Closed-Loop Oxygen Control
Guidelines recommend that oxygen should be titrated to achieve a target oxygen saturation (SpO2 ) range in acutely unwell patients, a concept colloquially known as “swimming between the flags”. The limited available evidence suggests the current practice of manual oxygen titration commonly does not achieve the prescribed SpO2 target range, resulting in exposure to inadequate and/or excessive concentrations of oxygen, and potential risk of harm. The aim of the research presented in this thesis is to investigate a novel method of oxygen delivery, using nasal high-flow (NHF) with automatic oxygen titration, to achieve SpO 2 within the prescribed target range.
An initial feasibility study was undertaken, whereby the closed-loop algorithm used for automatic oxygen titration was tested in participants with resting hypoxaemia. This study also investigated physiological responses to changes in flow and oxygen concentration, enabling the algorithm to be developed and optimised. The percentage of time spent with SpO 2 within a target range using closed-loop control improved during the 12 study visits from 65% at the first visit to 90% at the last visit.

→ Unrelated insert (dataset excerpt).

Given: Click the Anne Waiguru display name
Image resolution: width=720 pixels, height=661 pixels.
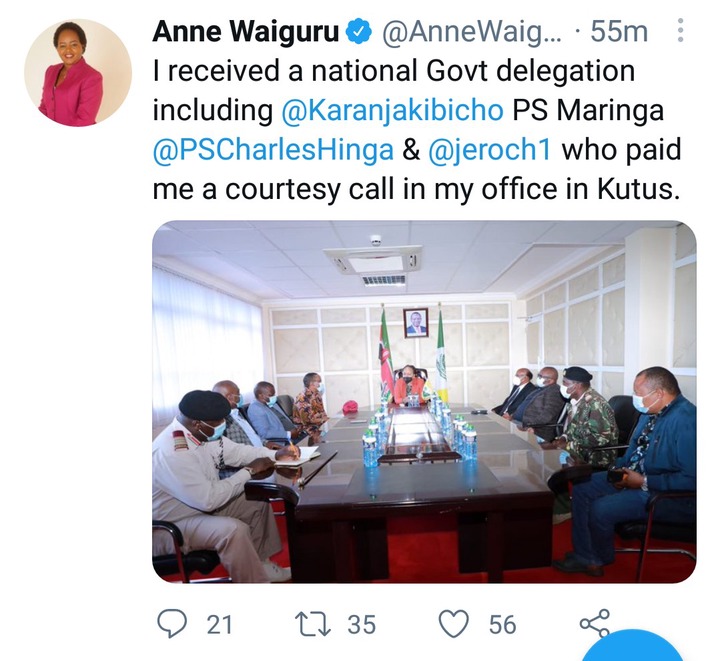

The validated version of the algorithm was evaluated in a controlled laboratory-based setting. A randomised crossover study was undertaken involving 42 participants with chronic lung disease who desaturated during exertion. The main aim was to determine the ability of automatic oxygen titration to maintain SpO2 within a target range during a six-minute walk test (6MWT) and subsequent 10-minute recovery period. The comparator interventions were room air and a fixed concentration of oxygen, both delivered using NHF. During the 6MWT, the proportion of time spent with SpO2 in target range using automatic titration was greater than room air; difference 26.0% (95%CI 17.7 to 34.2), P<0.001, and not differ significantly from the fixed concentration of oxygen; -8.2% (95%CI -16.5 to 0.1), P=0.052. In comparison, during the rest period the proportion of time spent in range using automatic titration was greater than fixed concentration of oxygen; difference 19.3% (95%CI 8.9 to 29.7), P<0.001, and did not differ significantly from room air; -9.3% (95%CI -19.7 to 1.0), P=0.077. These results demonstrated proof of concept efficacy of the system in responding to changes in SpO2 outside of a target range.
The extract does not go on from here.